なぜイーサリアムへの資金流入が続くのか、高騰続く背景は
ビットコイン相場
4日の暗号資産(仮想通貨)市場。 ビットコイン(BTC)価格は、前日比-4.07%の610万円(55,720ドル)と反落した。
一時59,000ドルまで回復するも、BTCドミナンス大幅減などアルト市場に資金が流れやすい状況下にあり、6万ドルの節目を前に上値を重くしている。
2021年以降のアルトシーズン再来に伴い、市場占有率を示す「ビットコイン・ドミナンス」は急降下しており、3年前の仮想通貨バブル時と同等水準の40%台まで落ち込んだ。

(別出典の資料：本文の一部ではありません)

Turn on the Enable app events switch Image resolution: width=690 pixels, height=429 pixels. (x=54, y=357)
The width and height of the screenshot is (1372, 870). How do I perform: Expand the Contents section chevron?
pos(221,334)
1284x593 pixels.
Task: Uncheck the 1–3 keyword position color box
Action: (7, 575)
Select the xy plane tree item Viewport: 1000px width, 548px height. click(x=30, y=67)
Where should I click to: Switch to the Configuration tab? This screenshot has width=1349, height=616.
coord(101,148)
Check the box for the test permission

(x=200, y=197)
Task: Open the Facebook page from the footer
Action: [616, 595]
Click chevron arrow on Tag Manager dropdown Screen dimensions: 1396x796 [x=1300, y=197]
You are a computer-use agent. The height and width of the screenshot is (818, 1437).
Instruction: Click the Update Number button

分析企業Santimentは、大手デリバティブ取引所BitMEXのファンディングレートが直近最低水準にあることを指摘。「過熱感は収まっている」としている。
最高値更新続くイーサリアム
先月末よりビットコインが大幅下落に転じるなど相場の転換点を示唆する中、直近のイーサリアム(ETH)価格はビットコイン(BTC)を強くアウトパフォームしている。前週比+29.1%、前月比+62.2%のパフォーマンスは、ビットコインの前週比+3.5%、前月比-2.1%を大きく上回った。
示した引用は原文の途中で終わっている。